5-1-112. H. Poincaré à Eugénie Launois

[10 Juin 1874]

Ma chère maman,

Je viens enfin de sortir de l’infirmerie; je n’ai pas envoyé la lettre au médecin parce que cela ne valait plus la peine. Le temps de pioche commence après demain. Tu n’as pas compris ce que je disais quand je t’écrivais que nous ne ferions plus rien pendant 8 jours; c’était à partir de mon entrée et non de ma sortie. Je ne pouvais demander à partir aujourd’hui pour revenir après-demain. Je ne sais pas encore aujourd’hui la date de mon dernier exam; je ne saurai rien de positif d’ici à quelques jours; peut-être demain; je t’écrirai dans tous les cas immédiatement. J’ai toutefois pu reconnaître une fois de plus que le géné est un animal; il ne cherche qu’à retarder le moment de la sortie et d’une façon tout à fait inutile dans le seul but de poser au ministère pour le type qui force les X à chiader; tandis qu’en réalité il ne fait que nous laisser nous morfondre pendant 8 jours sans rien faire. Il adresse des rapports insensés où il exagère la faiblesse des conscrits et la force phénoménale des ânes; en même temps il nous représente : comme des agneaux prêts à subir toutes ses volontés. Aussi quel four ! Il commence par dire qu’il va mettre Colson au Cherche-Midi, à la porte de l’X, que sais-je; il s’en serait bien gardé le malheureux, il aurait fallu parler au ministère; mais un pitaine de ses amis effrayé écrit à sa mère qui s’adresse immédiatement au colo d’étamaj. de Cissey; entrée du colo; tableau; rogne du géné qui conspue Lambrecht et pique la lèche à Colson; lui fait des excuses de l’avoir pincé; etc.; du reste je crois qu’il regrettait réellement qu’on eût pincé un bottier.
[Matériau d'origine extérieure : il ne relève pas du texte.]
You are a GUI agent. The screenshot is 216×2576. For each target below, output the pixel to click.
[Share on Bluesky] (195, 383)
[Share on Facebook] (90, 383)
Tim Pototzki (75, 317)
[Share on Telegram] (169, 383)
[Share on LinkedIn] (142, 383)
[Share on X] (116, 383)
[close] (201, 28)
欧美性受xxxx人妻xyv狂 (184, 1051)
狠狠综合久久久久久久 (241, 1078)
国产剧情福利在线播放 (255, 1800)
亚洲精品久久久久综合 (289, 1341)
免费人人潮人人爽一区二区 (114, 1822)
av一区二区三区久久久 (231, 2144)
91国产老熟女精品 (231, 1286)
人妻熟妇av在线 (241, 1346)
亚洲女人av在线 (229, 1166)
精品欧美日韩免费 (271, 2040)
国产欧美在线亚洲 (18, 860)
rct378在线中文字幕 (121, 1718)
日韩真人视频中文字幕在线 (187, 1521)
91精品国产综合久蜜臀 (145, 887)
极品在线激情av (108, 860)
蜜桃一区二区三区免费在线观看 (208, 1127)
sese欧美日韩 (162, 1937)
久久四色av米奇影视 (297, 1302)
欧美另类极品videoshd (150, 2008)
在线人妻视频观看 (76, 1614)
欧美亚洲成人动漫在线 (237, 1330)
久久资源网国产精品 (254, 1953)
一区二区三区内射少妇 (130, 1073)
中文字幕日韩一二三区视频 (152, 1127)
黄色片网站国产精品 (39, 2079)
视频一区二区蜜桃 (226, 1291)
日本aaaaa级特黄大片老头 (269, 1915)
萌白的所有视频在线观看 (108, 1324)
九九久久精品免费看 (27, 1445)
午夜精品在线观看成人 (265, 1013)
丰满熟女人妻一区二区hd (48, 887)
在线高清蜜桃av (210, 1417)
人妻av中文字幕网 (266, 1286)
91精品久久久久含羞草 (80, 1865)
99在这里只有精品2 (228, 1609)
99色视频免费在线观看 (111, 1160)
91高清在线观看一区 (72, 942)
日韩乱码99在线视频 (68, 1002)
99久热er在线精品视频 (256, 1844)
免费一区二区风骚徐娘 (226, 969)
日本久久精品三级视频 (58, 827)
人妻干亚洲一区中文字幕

Nous allons avoir très probablement deux ronds et un blâme pour nous distraire d’ici à quelques jours. Il y a encore en ce moment un autre sujet de distraction, c’est l’élection de la commission des cotes qui aura lieu samedi; nous aurons peut-être prolonge dimanche.

AL 2p. Collection particulière, 75017 Paris.

Time-stamp: " 7.09.2020 11:56"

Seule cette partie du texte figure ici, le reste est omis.